Changes in Grounds Management: Brush, Leaf, and Compost
Managing brush and leaves has usually meant raking it all up, putting it in a plastic bag, and either leaving it at the curb or dropping it at the nearest dump. But these materials don’t need to leave the property and, in fact, can come in very handy. What’s often called yard “waste” does not need to go to waste at all! Brush can provide shelter for welcome wildlife and leaves can be used as mulch or as a great addition to a compost pile or bin.
Compost is decayed or decomposed organic matter used to fertilize plants. A compost pile or bin provides a place for many food leftovers, keeping them out of the landfill, and ultimately gives you nutrient-rich soil to feed your garden. A compost pile can be a simple fenced area accessible for turning over or a container designed for the purpose. Compost bins are available (or can be made) in all shapes and sizes and usually provide a way to turn the compost as needed. Composting can be either "hot," which requires more maintenance but degrades faster, or "cold," which requires almost no maintenance but can take a year or more to fully degrade.
Brush and Leaves:
- Identify what areas you will focus on to manage leaves and brush. Note that you don't need to address the entire property.
- Earth-Kind Landscaping (Texas A&M)
- Work with maintenance staff to come up with a plan that works for everyone.
- Identify where your compost will live and how you want to contain your compost (e.g., a pile or a bin).
- Composting in Schools (Cornell University)
- Decide whether you want to establish a hot or cold composting.
- Set up a way to gather food scraps from your school's kitchen and/or from families or local businesses. This should include both a process and containers for collection.

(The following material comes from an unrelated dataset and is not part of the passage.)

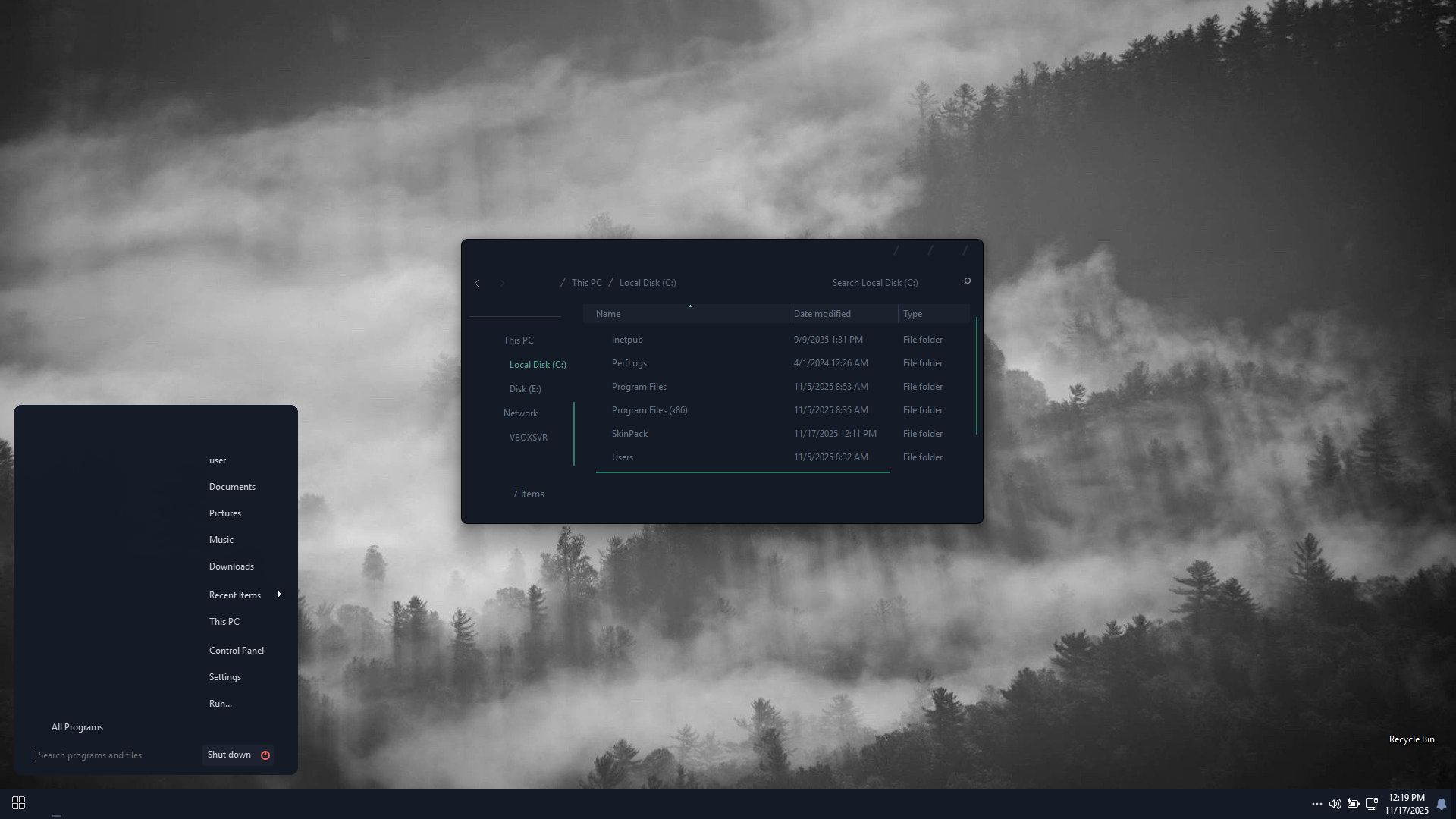Open the notification bell in taskbar
Screen dimensions: 1456x819
click(x=1442, y=804)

- Establish a maintenance schedule with students and school staff. Depending on the type of composting you've selected, this may include turning, watering, emptying a bin, and distribution.
- Getting permission from maintenance staff to keep materials on the grounds.
- Working with the food service personnel to gather appropriate food scraps.
- Compost piles or bins should be accessible, but not located right next to buildings.
- Composting is an ongoing, year-round task that may need attention when school is not in session.
Maintenance Schedule and Other Notes
- Leaf management takes place primarily in the fall.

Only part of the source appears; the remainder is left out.